**Texto de origen**
◆ ◆ ◆ ◆ ◆

El segundo es el del presunto súper-profesional que inspira confianza al primer vistazo. Muy atildado. Voz profunda. Siempre con una sonrisa acogedora, ni corta ni larga, pero que infunde solvencia y cordialidad. Puesta en escena de persona de gran mundo. Sabe chocar la mano tocando al tiempo el codo de su interlocutor, elegir buenos restaurantes y mirar a los ojos con una franqueza desarmante (más falsa que un Trólex del topmanta).
El tercer método consiste en dar la imagen del perfecto funcionario: sereno, eficaz, reflexivo, fiable. Exige componer una efigie de sólida seriedad, hablar bajo y lento y no alterarse jamás. Las mayores simplezas o majaderías han de subrayarse con una máxima solemnidad, como si se estuviese inventando la pólvora, y a la hora de la verdad no hay que hacer nada. Es el método del jardinero de Bienvenido Mr. Chance, aquella comedia con el estupendo Peter Sellers.
Y es también el método de Salvador Illa. Carita seria, casi compungida. Flequillo bien peinado, con ese pelazo farandoleado. Traje impecable y gafas de pasta a lo Clark Kent. Tono de voz muy recogido y burradas pronunciadas con tono de máxima seriedad («la lengua es la columna vertebral de la nación catalana», dijo ayer tras la toma de posesión de sus consejeros, la mitad de ellos nacionalistas, y por supuesto habló también de «la España plurinacional»).
Contemos la verdad. De entrada, «el filósofo Illa» no es tal, sino licenciado en Filosofía, que es otra cosa. Su mayor hito fue ejercer durante casi diez años de alcalde de su pueblo, 29 kilómetros al norte de Barcelona y de 12.000 almas (vaya, que tampoco era el regidor de Nueva York). Tras dejar la alcaldía en 2005 se puso a trabajar en una productora audiovisual. Duró solo nueve meses. Enseguida volvió a flotar en su placenta de siempre, el PSC. Primero lo nombraron «director general de gestión de Infraestructuras del Departamento de Justicia de la Generalitat», uno de esos curros de relleno que florecen en las autonomías. Allí chupó de la piragua cuatro años, hasta que el PSC perdió el Gobierno catalán, pero enseguida le buscaron otros cholletes en el Ayuntamiento de Barcelona.

◆ ◆ ◆ ◆ ◆

**Extracto de datos**
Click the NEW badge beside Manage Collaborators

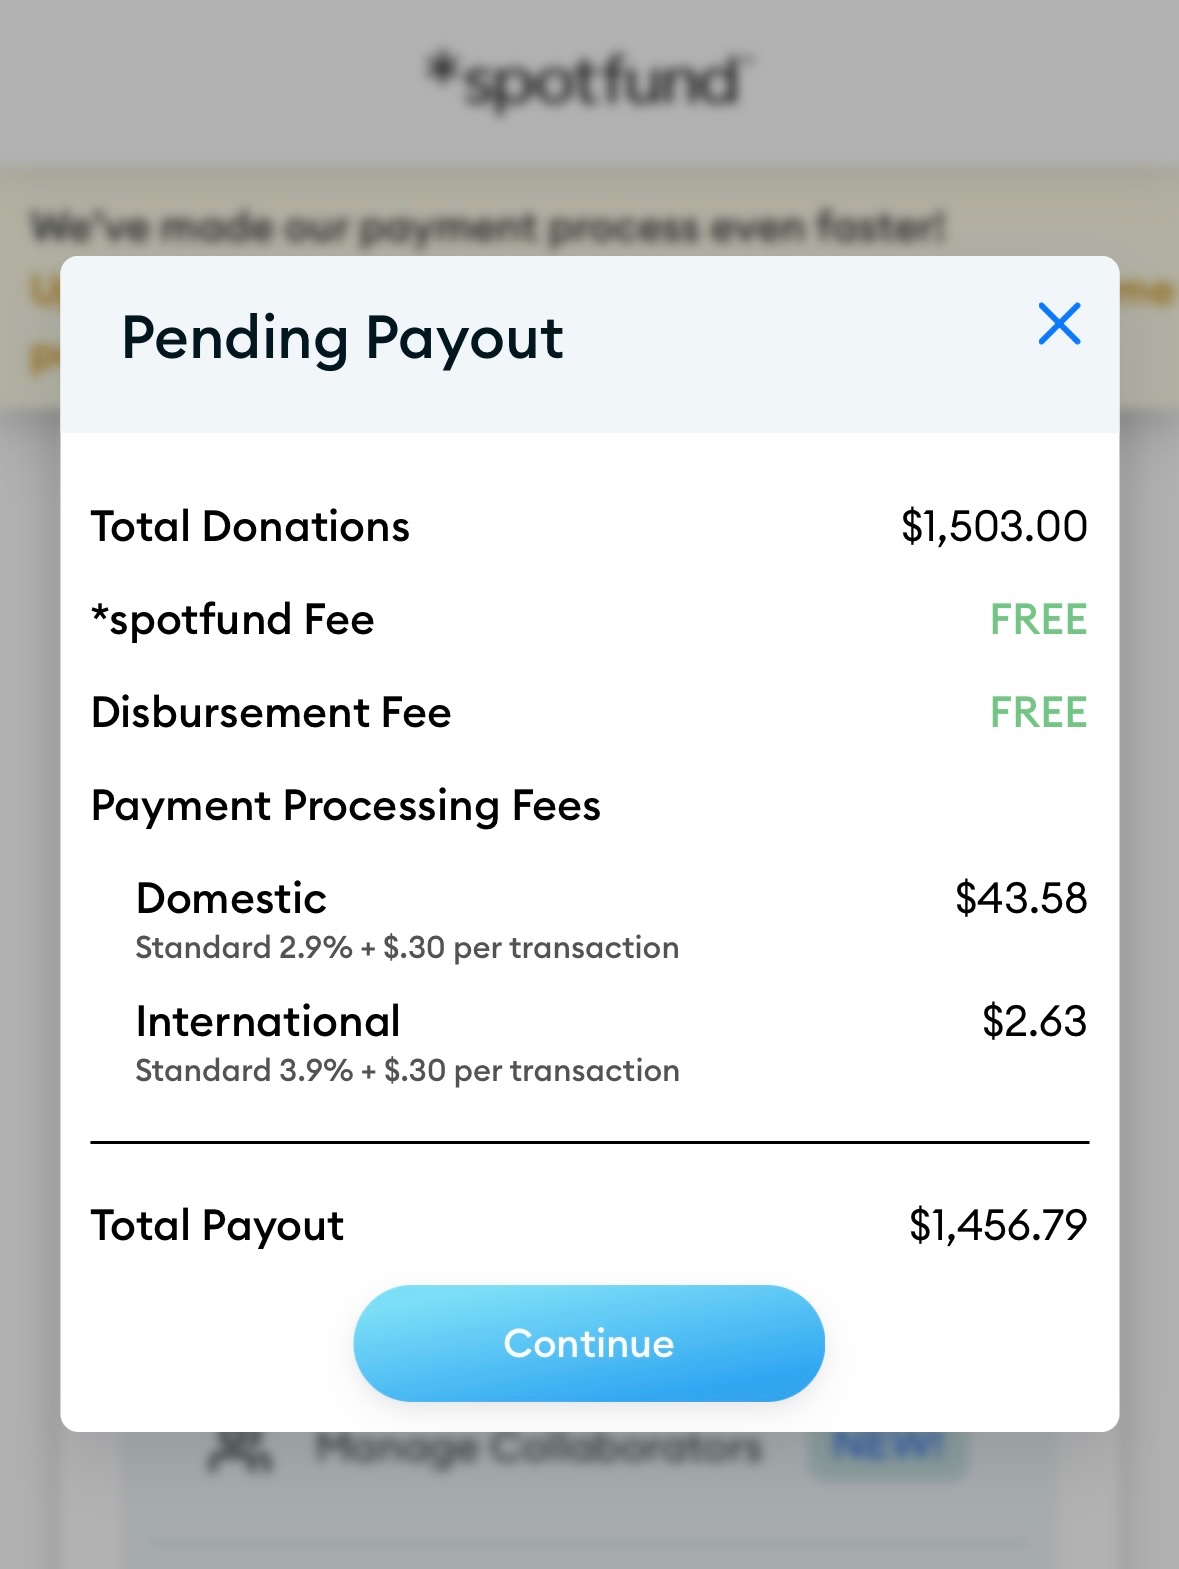887,1449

◆ ◆ ◆ ◆ ◆

**Trabajo por hacer**
Según el texto de origen, ¿cuánto tiempo trabajó Salvador Illa en una productora audiovisual tras dejar la alcaldía? Responde brevemente, por favor.

**Solución del problema**
Solo nueve meses.